§ **Task brief**: Please copy out the wing panel mold excerpt below word for word, from start to finish.

§ **Excerpt**:
= = = =

In an implementation using a press, the press presses top clamshell
half 901 and bottom clam shell half 902 together. In this
implementation, ports 917 and 919 would be closed and compressed
gas would be placed in internal bladder section 914 using port 915.
A press with heated plates may also be used. In one implementation,
this stage may be used to cure the adhesive in a material stack,
thereby sealing a core material. These implementations are merely
exemplary, and other implementations may also be used.
[0175] FIG. 1D is an illustrative section view of a mold for a wing
panel in a cool down stage consistent with an embodiment of the
invention, as shown in FIG. 11C. As shown in FIG. 11D, mold 1130
may be cooled, after the heating stage, as described in FIG. 11C.
In this implementation, heat is dissipating from top clamshell half
901 and bottom clam shell half 902. In this implementation, the
temperature of halves 901 and 902 are lowered to a temperature
appropriate for resin infusion. The appropriate temperature will
depend on the choice of resin. In one implementation, resin is
infused at 130 degrees Fahrenheit at 3 atmospheres. Cooling may be
accomplished in this implementation by actively cooling the mold or
by allowing ambient atmosphere to gradually cool down the mold.
These implementations are merely exemplary, and other
implementations may also be used.

= = = =

§ **Data segment**:
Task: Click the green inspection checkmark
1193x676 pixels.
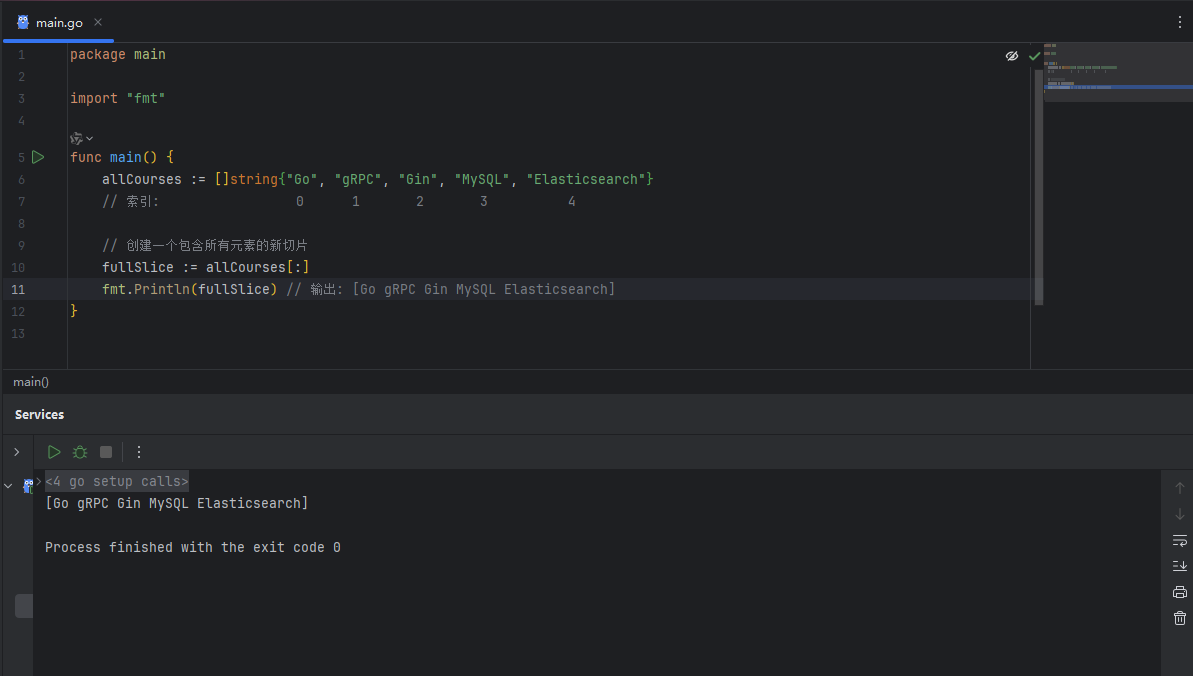Action: coord(1034,56)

= = = =

§ **Solution to this exercise**:
In an implementation using a press, the press presses top clamshell
half 901 and bottom clam shell half 902 together. In this
implementation, ports 917 and 919 would be closed and compressed
gas would be placed in internal bladder section 914 using port 915.
A press with heated plates may also be used. In one implementation,
this stage may be used to cure the adhesive in a material stack,
thereby sealing a core material. These implementations are merely
exemplary, and other implementations may also be used.
[0175] FIG. 1D is an illustrative section view of a mold for a wing
panel in a cool down stage consistent with an embodiment of the
invention, as shown in FIG. 11C. As shown in FIG. 11D, mold 1130
may be cooled, after the heating stage, as described in FIG. 11C.
In this implementation, heat is dissipating from top clamshell half
901 and bottom clam shell half 902. In this implementation, the
temperature of halves 901 and 902 are lowered to a temperature
appropriate for resin infusion. The appropriate temperature will
depend on the choice of resin. In one implementation, resin is
infused at 130 degrees Fahrenheit at 3 atmospheres. Cooling may be
accomplished in this implementation by actively cooling the mold or
by allowing ambient atmosphere to gradually cool down the mold.
These implementations are merely exemplary, and other
implementations may also be used.